In Sülfeld hat Sonja Glanz, Fachkrankenschwester für Anästhesie und Intensivmedizin, über Facebook eine Nachbarschaftshilfegruppe gestartet. Der stellvertretende Ortsbürgermeister Roman Dettmann (PUG) und Pastorin Larissa Anne Mühring übernahmen spontan die Projektkoordination. Helfer aus Sülfeld können sich im Internet unter www.sülfeld-online.de oder unter Telefon 0177 / 4788823 registrieren. Aufgerufen sind alle, die Hilfe und Beistand benötigen. „Ziel ist es, eine schnelle, unbürokratische Hilfe in Zeiten von Corona zu unterstützen und beieinander zu stehen: solidarisch, miteinander und füreinander,“ sagt Dettmann. Pastorin Mühring ist froh, dass viele Sülfelder Vereinsvertreter mitmachen. „Wir wollen damit ein Zeichen setzen: Niemand muss Angst haben. Unser Dorf kümmert sich“, so Mühring.

Hilfsgruppe in Heiligendorf gegründet

In Heiligendorf hat sich nach einem Aufruf von Ortsbürgermeister Marco Meiners (FDP) über den Förderverein der Freiwilligen Feuerwehr eine Helfergruppe zusammengeschlossen. „Wir hatten schnell einige Leute zusammen, die helfen wollen, auch Menschen außerhalb der Feuerwehr und Frauen von aktiven Kameraden“, sagt Maurice Grassau, zweiter Vorsitzender des Feuerwehr-Fördervereins. Die 25-köpfige Gruppe bietet Einkaufsgänge und andere Erledigungen, kleine Besuche oder Unterstützung bei der Kinderbetreuung für andere Heiligendorfer an. Wer die Hilfe der Gruppe in Anspruch nehmen will, kann sich bei Fabian Grassau unter Telefon 0160 / 96474484 melden.

Facebook-Gruppe „Wolfsburg hilft!“

Der Wolfsburger Daniel Olivier betreibt bei Facebook die Gruppe „Wolfsburg – DIE Stadt“ mit mehr als 3200 Mitgliedern. Normalerweise tauschen sich die Nutzer dort über Veranstaltungen und Lieblingsplätze aus oder zeigen ihre Fotos. Am Wochenende benannte Olivier die Gruppe spontan in Wolfsburg hilft!“ um und rief zur Unterstützung von Wolfsburgern in Notlagen auf. „Beim Lesen eines Berichtes aus einem Krankenhaus in Italien, der mich sehr bewegt hat, bin ich auf die Idee gekommen, die bestehende Reichweite meiner Gruppe für Hilfsgesuche und -angebote zu nutzen“, erklärt Olivier.

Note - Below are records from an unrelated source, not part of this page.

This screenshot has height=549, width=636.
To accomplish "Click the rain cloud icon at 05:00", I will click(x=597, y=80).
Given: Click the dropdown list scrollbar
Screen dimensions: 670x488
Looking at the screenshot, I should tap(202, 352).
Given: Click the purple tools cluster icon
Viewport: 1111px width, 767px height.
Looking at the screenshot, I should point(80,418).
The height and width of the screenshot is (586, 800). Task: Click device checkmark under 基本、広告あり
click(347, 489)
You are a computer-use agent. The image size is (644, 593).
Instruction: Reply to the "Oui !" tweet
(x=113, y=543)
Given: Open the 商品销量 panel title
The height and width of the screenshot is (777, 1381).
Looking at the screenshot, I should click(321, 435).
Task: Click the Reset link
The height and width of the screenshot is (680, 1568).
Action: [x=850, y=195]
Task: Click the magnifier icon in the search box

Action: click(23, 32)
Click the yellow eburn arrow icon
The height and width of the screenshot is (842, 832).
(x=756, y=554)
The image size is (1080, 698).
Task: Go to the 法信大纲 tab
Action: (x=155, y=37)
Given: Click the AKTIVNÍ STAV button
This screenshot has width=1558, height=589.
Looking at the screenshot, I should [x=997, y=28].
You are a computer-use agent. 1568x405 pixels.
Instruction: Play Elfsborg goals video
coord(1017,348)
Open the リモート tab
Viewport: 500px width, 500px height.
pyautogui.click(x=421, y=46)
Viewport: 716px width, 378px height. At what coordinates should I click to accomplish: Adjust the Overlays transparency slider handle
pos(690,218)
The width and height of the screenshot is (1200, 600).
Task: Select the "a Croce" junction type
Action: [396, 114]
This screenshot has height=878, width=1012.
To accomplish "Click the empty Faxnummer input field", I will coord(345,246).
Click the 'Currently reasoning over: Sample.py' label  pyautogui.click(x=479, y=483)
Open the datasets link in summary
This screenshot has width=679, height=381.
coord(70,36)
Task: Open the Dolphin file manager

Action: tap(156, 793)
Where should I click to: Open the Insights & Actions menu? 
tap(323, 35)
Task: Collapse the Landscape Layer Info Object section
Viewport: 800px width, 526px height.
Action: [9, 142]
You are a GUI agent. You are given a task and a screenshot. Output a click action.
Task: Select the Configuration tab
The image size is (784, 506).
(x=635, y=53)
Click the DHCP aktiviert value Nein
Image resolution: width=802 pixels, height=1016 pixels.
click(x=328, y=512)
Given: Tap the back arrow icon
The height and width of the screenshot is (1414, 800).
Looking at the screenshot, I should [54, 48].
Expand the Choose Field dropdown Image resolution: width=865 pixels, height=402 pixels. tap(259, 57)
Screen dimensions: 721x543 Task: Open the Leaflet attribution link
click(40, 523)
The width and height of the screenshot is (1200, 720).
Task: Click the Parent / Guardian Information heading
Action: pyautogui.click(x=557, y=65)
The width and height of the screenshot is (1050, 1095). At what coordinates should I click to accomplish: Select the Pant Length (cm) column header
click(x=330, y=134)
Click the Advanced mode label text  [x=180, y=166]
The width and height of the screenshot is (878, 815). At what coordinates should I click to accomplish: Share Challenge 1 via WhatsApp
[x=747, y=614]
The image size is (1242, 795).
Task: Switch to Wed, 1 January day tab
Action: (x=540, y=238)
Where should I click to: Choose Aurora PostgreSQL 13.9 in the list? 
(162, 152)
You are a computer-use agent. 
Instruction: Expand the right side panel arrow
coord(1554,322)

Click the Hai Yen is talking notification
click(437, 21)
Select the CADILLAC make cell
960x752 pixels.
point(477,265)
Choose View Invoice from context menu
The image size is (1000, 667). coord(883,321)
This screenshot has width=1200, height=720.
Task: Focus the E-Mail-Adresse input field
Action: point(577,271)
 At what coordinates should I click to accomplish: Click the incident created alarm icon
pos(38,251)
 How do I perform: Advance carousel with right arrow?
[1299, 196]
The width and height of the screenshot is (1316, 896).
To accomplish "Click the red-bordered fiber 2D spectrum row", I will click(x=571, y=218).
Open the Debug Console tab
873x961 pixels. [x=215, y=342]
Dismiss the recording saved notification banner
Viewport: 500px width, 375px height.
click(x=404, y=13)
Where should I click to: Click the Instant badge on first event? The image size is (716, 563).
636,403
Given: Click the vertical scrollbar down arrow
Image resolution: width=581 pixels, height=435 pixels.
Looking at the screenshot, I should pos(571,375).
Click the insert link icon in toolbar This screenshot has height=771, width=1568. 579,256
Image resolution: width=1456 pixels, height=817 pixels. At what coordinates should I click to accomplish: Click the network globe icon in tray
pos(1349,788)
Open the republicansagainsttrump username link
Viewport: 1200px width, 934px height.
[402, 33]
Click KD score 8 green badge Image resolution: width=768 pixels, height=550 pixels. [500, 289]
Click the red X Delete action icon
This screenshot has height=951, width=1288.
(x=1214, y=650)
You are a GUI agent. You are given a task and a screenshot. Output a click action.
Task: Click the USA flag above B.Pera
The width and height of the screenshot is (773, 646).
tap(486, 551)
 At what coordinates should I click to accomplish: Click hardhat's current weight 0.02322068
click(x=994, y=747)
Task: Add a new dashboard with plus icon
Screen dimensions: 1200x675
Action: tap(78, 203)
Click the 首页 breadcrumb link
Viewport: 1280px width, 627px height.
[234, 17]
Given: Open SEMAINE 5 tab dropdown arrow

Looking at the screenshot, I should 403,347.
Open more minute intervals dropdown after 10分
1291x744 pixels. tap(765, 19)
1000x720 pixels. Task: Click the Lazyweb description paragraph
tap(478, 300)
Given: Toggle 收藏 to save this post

Wolfsburgs Oberbürgermeister Klaus Mohrs lobt die Solidarität

Wolfsburgs Oberbürgermeister Klaus Mohrs (SPD) lobt die Solidarität mit älteren und kranken Mitbürgern. Die vielen Beispiele zeigten, dass Hilfe auch ohne zu nahen körperlichen Kontakt über Telefon, Aushänge im Hausflur oder Gruppen-Chats möglich sei. „Folgen Sie diesen Beispielen! Halten Sie auch zu kranken und älteren Menschen unter Beachtung der Regeln zur Vermeidung von Ansteckung Kontakt“, appelliert Mohrs.

Infos zum Coronavirus

Was tun im Verdachtsfall? Wer Erkältungs- oder Grippesymptome entwickelt, sollte sich telefonisch an seinen Hausarzt oder das Bürgertelefon der Stadt Wolfsburg wenden.

Wo finde ich weitere Infos? Die Stadt Wolfsburg hat eine Hotline eingerichtet. Diese ist unter Tel. 05361-282828 montags bis sonntags von 10 bis 18 Uhr erreichbar. Infos gibt es auf www.wolfsburg.de/coronavirus. Dort stehen auch Links zur Bundeszentrale für gesundheitliche Aufklärung.